LLM_MODEL=gpt-3.5-turbo
LLM_API_KEY=your-openai-key
LLM_BASE_URL=https://api.openai.com/v1

# Azure OpenAI
LLM_MODEL=azure/gpt-35-turbo
LLM_API_KEY=your-azure-key
LLM_BASE_URL=https://your-endpoint.openai.azure.com

# Anthropic
LLM_MODEL=claude-2
LLM_API_KEY=your-anthropic-key
LLM_BASE_URL=https://api.anthropic.com

# Google
LLM_MODEL=gemini/gemini-pro
LLM_API_KEY=your-google-key
LLM_BASE_URL=https://generativelanguage.googleapis.com

# Ollama
LLM_MODEL=ollama/llama2
LLM_BASE_URL=http://localhost:11434
```

## API Reference

### RAGPDF Class

```python
class RAGPDF:
    def __init__(self, 
                 embedding_config: Union[Dict[str, Any], EmbeddingConfig],
                 llm_config: Optional[Union[Dict[str, Any], LLMConfig]] = None,
                 index_path: Optional[str] = None):
        """Initialize RAGPDF with embedding and LLM configurations."""

    async def add(self, pdf_path: str) -> None:
        """Add a PDF document to the system."""

    async def context(self, query: str, k: int = 5) -> RAGContext:
        """Get relevant context for a query."""

    async def chat(self, prompt: str, k: int = 5, stream: bool = False) -> Union[str, AsyncIterator[str]]:
        """Generate a response using the LLM based on context."""
```

### Configuration Models

```python
class BaseConfig:
    """Base configuration for API models."""
    model: str           # Model name (litellm compatible)
    api_key: str = ""   # API key (optional)
    api_base: str = None # API base URL (optional)

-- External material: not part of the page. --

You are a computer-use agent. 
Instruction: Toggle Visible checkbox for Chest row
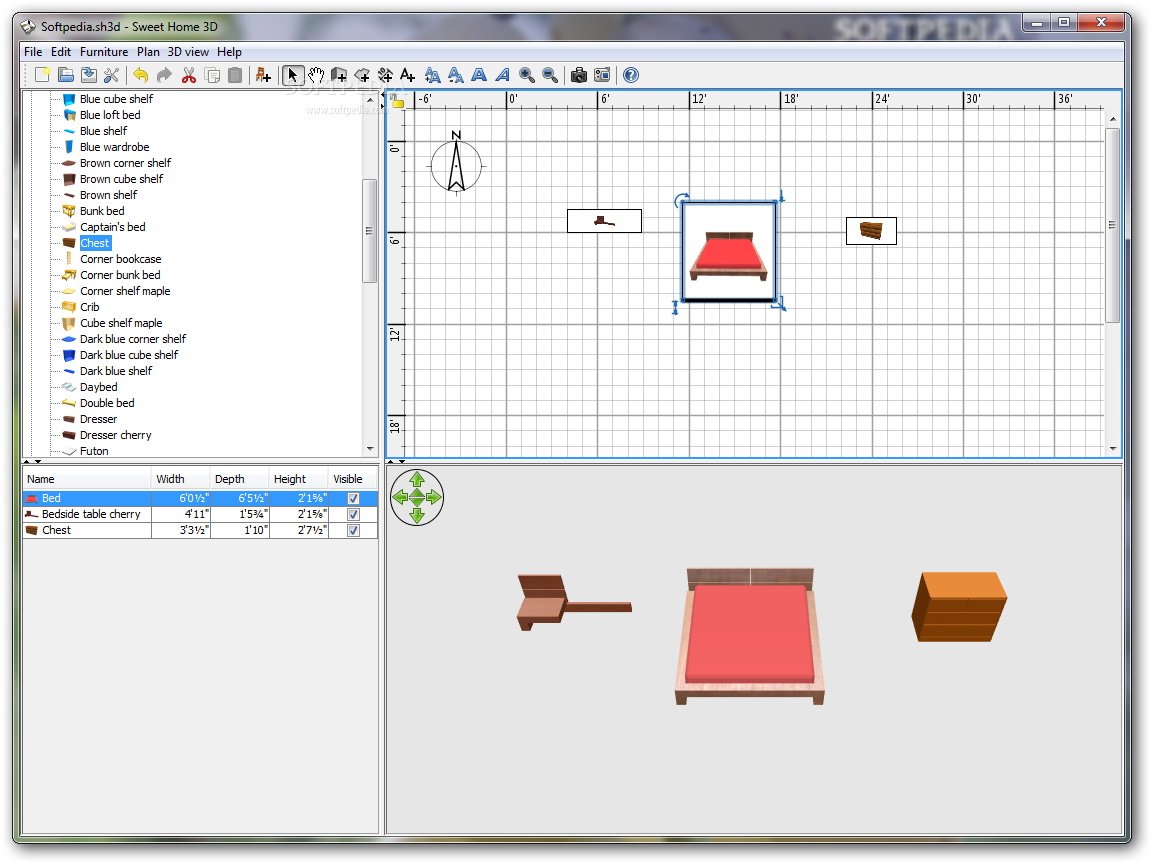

class EmbeddingConfig(BaseConfig):
    """Configuration for embedding model."""
    pass

class LLMConfig(BaseConfig):
    """Configuration for language model."""
    temperature: float = 0.7  # Response temperature (optional)
    max_tokens: int = None   # Maximum response length (optional)
```

## Examples

### Using Different LLM Providers

```python
# OpenAI
rag = RAGPDF(
    embedding_config=EmbeddingConfig(
        model="text-embedding-ada-002",
        api_key="your-openai-key"
    ),
    llm_config=LLMConfig(
        model="gpt-3.5-turbo",
        api_key="your-openai-key"
    )
)

# Ollama (local)
rag = RAGPDF(
    embedding_config=EmbeddingConfig(
        model="ollama/nomic-embed-text",
        api_base="http://localhost:11434"
    ),
    llm_config=LLMConfig(
        model="ollama/llama2",
        api_base="http://localhost:11434"
    )
)

# Azure OpenAI
rag = RAGPDF(
    embedding_config=EmbeddingConfig(
        model="azure/text-embedding-ada-002",
        api_key="your-azure-key",
        api_base="https://your-endpoint.openai.azure.com"
    ),
    llm_config=LLMConfig(
        model="azure/gpt-35-turbo",
        api_key="your-azure-key",
        api_base="https://your-endpoint.openai.azure.com"
    )
)
```

### Persistent Storage

```python
# Initialize with index storage
rag = RAGPDF(
    embedding_config=embedding_config,
    llm_config=llm_config,
    index_path="data/faiss_index.bin"
)
```

## Contributing

Contributions are welcome! Please feel free to submit a Pull Request.

## License

This project is licensed under the MIT License - see the LICENSE file for details.